--- START DATA EXCERPTS ---
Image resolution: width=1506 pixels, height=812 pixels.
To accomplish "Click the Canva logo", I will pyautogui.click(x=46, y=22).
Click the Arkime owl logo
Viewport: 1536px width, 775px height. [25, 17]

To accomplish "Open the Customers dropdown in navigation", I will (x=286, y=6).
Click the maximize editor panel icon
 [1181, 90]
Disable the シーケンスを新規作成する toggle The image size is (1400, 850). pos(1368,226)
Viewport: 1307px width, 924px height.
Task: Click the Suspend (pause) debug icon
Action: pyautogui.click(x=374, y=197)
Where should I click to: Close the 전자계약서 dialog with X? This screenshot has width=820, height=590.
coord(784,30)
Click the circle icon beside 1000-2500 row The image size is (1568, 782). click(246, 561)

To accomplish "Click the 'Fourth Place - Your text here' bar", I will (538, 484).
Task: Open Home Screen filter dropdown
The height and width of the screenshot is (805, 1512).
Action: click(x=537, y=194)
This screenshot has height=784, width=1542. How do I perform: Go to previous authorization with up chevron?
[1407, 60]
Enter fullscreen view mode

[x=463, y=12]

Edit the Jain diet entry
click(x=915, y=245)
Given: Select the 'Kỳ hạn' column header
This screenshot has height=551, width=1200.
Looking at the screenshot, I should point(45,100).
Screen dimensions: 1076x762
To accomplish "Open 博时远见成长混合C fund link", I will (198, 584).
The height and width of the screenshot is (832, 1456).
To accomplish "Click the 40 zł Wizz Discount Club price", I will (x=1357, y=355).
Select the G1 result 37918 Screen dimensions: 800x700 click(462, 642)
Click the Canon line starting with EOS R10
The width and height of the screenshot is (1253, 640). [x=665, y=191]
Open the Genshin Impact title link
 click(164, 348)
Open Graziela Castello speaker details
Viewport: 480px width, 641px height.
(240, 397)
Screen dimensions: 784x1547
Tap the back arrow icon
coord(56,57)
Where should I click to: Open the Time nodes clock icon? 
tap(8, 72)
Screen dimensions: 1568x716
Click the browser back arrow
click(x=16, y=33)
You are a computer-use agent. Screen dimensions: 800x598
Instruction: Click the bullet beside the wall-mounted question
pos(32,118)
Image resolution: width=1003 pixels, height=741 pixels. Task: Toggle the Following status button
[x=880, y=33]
--- END DATA EXCERPTS ---
> WHAT YOU SHOULD DO:
Lay out as a numbered list the lines of the entries from the line with "Enter fullscreen view mode" through the end of the entries, omitting blank lines.

> FULL ANSWER:
1. Enter fullscreen view mode
2. [x=463, y=12]
3. Edit the Jain diet entry
4. click(x=915, y=245)
5. Given: Select the 'Kỳ hạn' column header
6. This screenshot has height=551, width=1200.
7. Looking at the screenshot, I should point(45,100).
8. Screen dimensions: 1076x762
9. To accomplish "Open 博时远见成长混合C fund link", I will (198, 584).
10. The height and width of the screenshot is (832, 1456).
11. To accomplish "Click the 40 zł Wizz Discount Club price", I will (x=1357, y=355).
12. Select the G1 result 37918 Screen dimensions: 800x700 click(462, 642)
13. Click the Canon line starting with EOS R10
14. The width and height of the screenshot is (1253, 640). [x=665, y=191]
15. Open the Genshin Impact title link
16.  click(164, 348)
17. Open Graziela Castello speaker details
18. Viewport: 480px width, 641px height.
19. (240, 397)
20. Screen dimensions: 784x1547
21. Tap the back arrow icon
22. coord(56,57)
23. Where should I click to: Open the Time nodes clock icon? 
24. tap(8, 72)
25. Screen dimensions: 1568x716
26. Click the browser back arrow
27. click(x=16, y=33)
28. You are a computer-use agent. Screen dimensions: 800x598
29. Instruction: Click the bullet beside the wall-mounted question
30. pos(32,118)
31. Image resolution: width=1003 pixels, height=741 pixels. Task: Toggle the Following status button
32. [x=880, y=33]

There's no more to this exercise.